The colonel had a holstered Desert Eagle pistol on his belt; the sergeants both carried futuristic- looking Tavor assault rifles. The colonel approached Rafi. The man looked to be in his late fifties, his square face seamed and lined, the hair at his close-cropped temples grizzled salt and pepper. The two grunts took up positions on either side of him and slightly behind. Their eyes shifted like wolves', always in motion. They were the colonel's bodyguard; whoever he was, the colonel was high on the food chain.

"My name is Abraham Ben- El'azar. I am with IDF Intelligence," said the colonel. "I am looking for Professor Rafi Wanounou."

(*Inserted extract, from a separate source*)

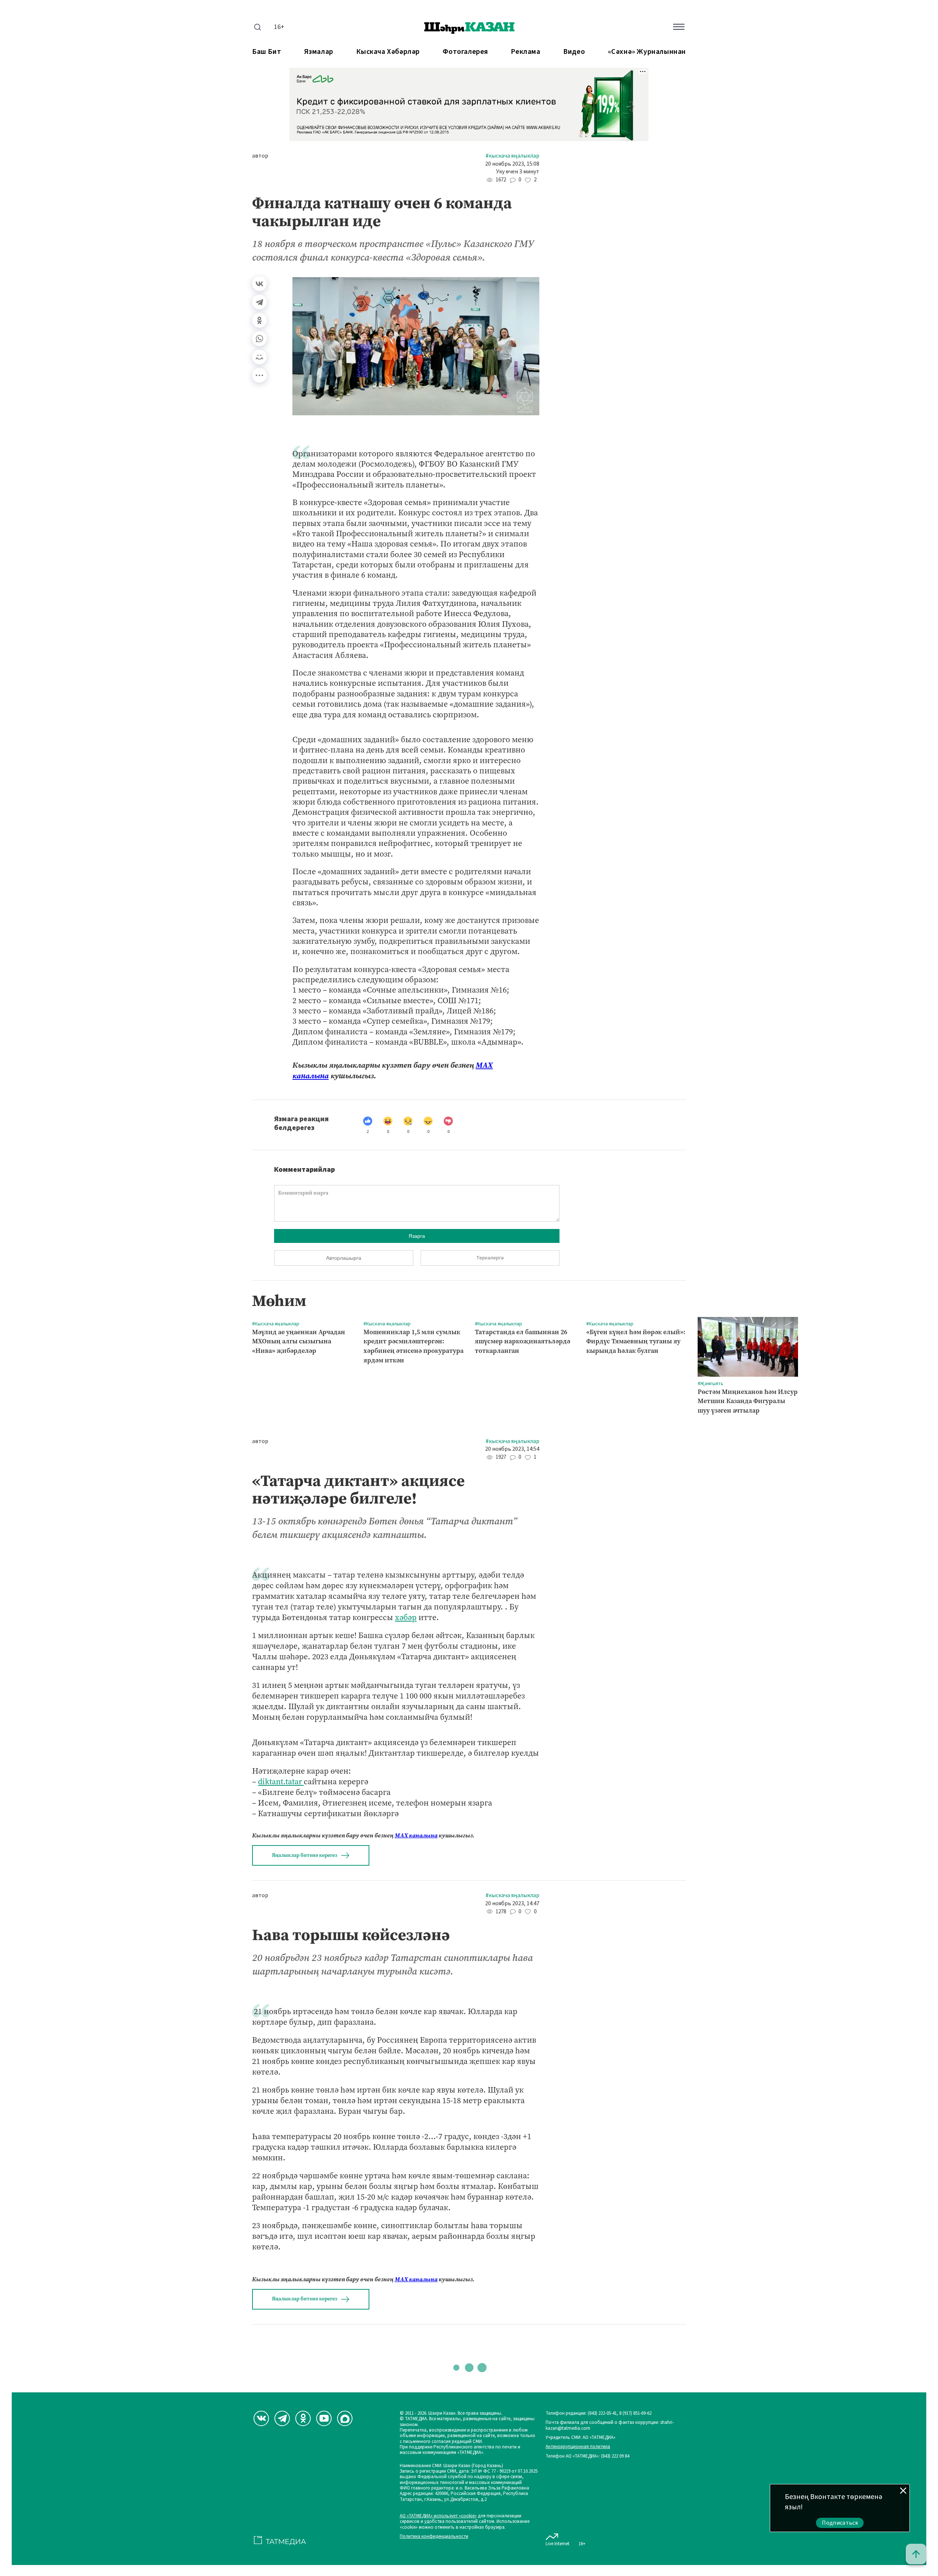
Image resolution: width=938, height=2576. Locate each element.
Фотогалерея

"That would be me," answered Rafi. "What can I do for you?" he asked, curious.

"It's your wife, Dr. Wanounou. I'm afraid she has been kidnapped."

Peggy Blackstock walked slowly along Mahane Yehuda Street in central Jerusalem, alternately taking photographs and shopping for dinner and anything else that looked good in the shuk Machaneh Yehuda, the city's famous open-air market. She'd already picked up some fresh dates, pistachios and a bag of meat-and-potato-filled "cigars," the Moroccan version of pierogies and one of Rafi's favorites.